-- Start Supplied material --

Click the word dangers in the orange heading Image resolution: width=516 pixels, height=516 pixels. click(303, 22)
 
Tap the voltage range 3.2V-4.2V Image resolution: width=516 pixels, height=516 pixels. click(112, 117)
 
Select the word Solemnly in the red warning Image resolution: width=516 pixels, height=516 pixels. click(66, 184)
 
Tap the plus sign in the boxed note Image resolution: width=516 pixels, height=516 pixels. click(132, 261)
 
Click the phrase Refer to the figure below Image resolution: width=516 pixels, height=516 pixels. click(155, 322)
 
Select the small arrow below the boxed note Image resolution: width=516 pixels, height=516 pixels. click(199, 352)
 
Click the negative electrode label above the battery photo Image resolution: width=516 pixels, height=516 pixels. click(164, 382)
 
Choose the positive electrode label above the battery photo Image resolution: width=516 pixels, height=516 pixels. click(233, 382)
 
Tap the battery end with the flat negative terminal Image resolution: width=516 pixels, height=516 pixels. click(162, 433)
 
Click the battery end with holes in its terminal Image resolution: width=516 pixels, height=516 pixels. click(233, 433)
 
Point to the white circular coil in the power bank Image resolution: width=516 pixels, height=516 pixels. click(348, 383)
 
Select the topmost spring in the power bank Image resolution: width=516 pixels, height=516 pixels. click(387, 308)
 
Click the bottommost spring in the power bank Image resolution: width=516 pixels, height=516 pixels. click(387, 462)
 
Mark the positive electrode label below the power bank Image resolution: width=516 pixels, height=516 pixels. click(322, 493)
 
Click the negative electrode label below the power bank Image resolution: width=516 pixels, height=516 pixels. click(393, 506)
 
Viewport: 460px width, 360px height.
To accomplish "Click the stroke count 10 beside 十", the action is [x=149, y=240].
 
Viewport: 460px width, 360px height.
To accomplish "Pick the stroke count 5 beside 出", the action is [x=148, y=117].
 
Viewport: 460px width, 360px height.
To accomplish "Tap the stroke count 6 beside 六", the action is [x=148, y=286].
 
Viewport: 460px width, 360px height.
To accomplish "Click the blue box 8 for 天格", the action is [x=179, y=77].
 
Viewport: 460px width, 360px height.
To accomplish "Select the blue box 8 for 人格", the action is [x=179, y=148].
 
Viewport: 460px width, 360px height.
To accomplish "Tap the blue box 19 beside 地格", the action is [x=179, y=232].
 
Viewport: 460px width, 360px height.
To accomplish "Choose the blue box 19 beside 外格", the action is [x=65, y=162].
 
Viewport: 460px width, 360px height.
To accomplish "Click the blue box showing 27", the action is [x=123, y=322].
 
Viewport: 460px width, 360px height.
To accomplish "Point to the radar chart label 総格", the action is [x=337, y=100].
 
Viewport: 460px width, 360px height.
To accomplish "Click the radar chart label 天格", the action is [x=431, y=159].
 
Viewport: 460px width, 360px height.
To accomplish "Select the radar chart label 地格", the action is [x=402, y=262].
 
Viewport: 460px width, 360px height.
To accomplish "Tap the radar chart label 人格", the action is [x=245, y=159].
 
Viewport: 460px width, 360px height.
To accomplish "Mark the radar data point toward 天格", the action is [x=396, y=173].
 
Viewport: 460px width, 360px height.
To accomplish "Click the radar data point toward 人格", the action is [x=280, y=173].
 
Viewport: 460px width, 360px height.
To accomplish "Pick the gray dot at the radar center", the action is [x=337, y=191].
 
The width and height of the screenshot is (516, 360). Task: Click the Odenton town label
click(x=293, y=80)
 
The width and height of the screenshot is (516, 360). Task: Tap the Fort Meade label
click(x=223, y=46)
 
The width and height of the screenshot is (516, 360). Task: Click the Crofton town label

-- End Supplied material --

§ Task details: Reproduce all of the material above, swapping "power bank" for "charging case" wherever it occurs and keeping everything else the same.

§ Task solution:
Click the word dangers in the orange heading Image resolution: width=516 pixels, height=516 pixels. click(303, 22)
 
Tap the voltage range 3.2V-4.2V Image resolution: width=516 pixels, height=516 pixels. click(112, 117)
 
Select the word Solemnly in the red warning Image resolution: width=516 pixels, height=516 pixels. click(66, 184)
 
Tap the plus sign in the boxed note Image resolution: width=516 pixels, height=516 pixels. click(132, 261)
 
Click the phrase Refer to the figure below Image resolution: width=516 pixels, height=516 pixels. click(155, 322)
 
Select the small arrow below the boxed note Image resolution: width=516 pixels, height=516 pixels. click(199, 352)
 
Click the negative electrode label above the battery photo Image resolution: width=516 pixels, height=516 pixels. click(164, 382)
 
Choose the positive electrode label above the battery photo Image resolution: width=516 pixels, height=516 pixels. click(233, 382)
 
Tap the battery end with the flat negative terminal Image resolution: width=516 pixels, height=516 pixels. click(162, 433)
 
Click the battery end with holes in its terminal Image resolution: width=516 pixels, height=516 pixels. click(233, 433)
 
Point to the white circular coil in the charging case Image resolution: width=516 pixels, height=516 pixels. click(348, 383)
 
Select the topmost spring in the charging case Image resolution: width=516 pixels, height=516 pixels. click(387, 308)
 
Click the bottommost spring in the charging case Image resolution: width=516 pixels, height=516 pixels. click(387, 462)
 
Mark the positive electrode label below the charging case Image resolution: width=516 pixels, height=516 pixels. click(322, 493)
 
Click the negative electrode label below the charging case Image resolution: width=516 pixels, height=516 pixels. click(393, 506)
 
Viewport: 460px width, 360px height.
To accomplish "Click the stroke count 10 beside 十", the action is [x=149, y=240].
 
Viewport: 460px width, 360px height.
To accomplish "Pick the stroke count 5 beside 出", the action is [x=148, y=117].
 
Viewport: 460px width, 360px height.
To accomplish "Tap the stroke count 6 beside 六", the action is [x=148, y=286].
 
Viewport: 460px width, 360px height.
To accomplish "Click the blue box 8 for 天格", the action is [x=179, y=77].
 
Viewport: 460px width, 360px height.
To accomplish "Select the blue box 8 for 人格", the action is [x=179, y=148].
 
Viewport: 460px width, 360px height.
To accomplish "Tap the blue box 19 beside 地格", the action is [x=179, y=232].
 
Viewport: 460px width, 360px height.
To accomplish "Choose the blue box 19 beside 外格", the action is [x=65, y=162].
 
Viewport: 460px width, 360px height.
To accomplish "Click the blue box showing 27", the action is [x=123, y=322].
 
Viewport: 460px width, 360px height.
To accomplish "Point to the radar chart label 総格", the action is [x=337, y=100].
 
Viewport: 460px width, 360px height.
To accomplish "Click the radar chart label 天格", the action is [x=431, y=159].
 
Viewport: 460px width, 360px height.
To accomplish "Select the radar chart label 地格", the action is [x=402, y=262].
 
Viewport: 460px width, 360px height.
To accomplish "Tap the radar chart label 人格", the action is [x=245, y=159].
 
Viewport: 460px width, 360px height.
To accomplish "Mark the radar data point toward 天格", the action is [x=396, y=173].
 
Viewport: 460px width, 360px height.
To accomplish "Click the radar data point toward 人格", the action is [x=280, y=173].
 
Viewport: 460px width, 360px height.
To accomplish "Pick the gray dot at the radar center", the action is [x=337, y=191].
 
The width and height of the screenshot is (516, 360). Task: Click the Odenton town label
click(x=293, y=80)
 
The width and height of the screenshot is (516, 360). Task: Tap the Fort Meade label
click(x=223, y=46)
 
The width and height of the screenshot is (516, 360). Task: Click the Crofton town label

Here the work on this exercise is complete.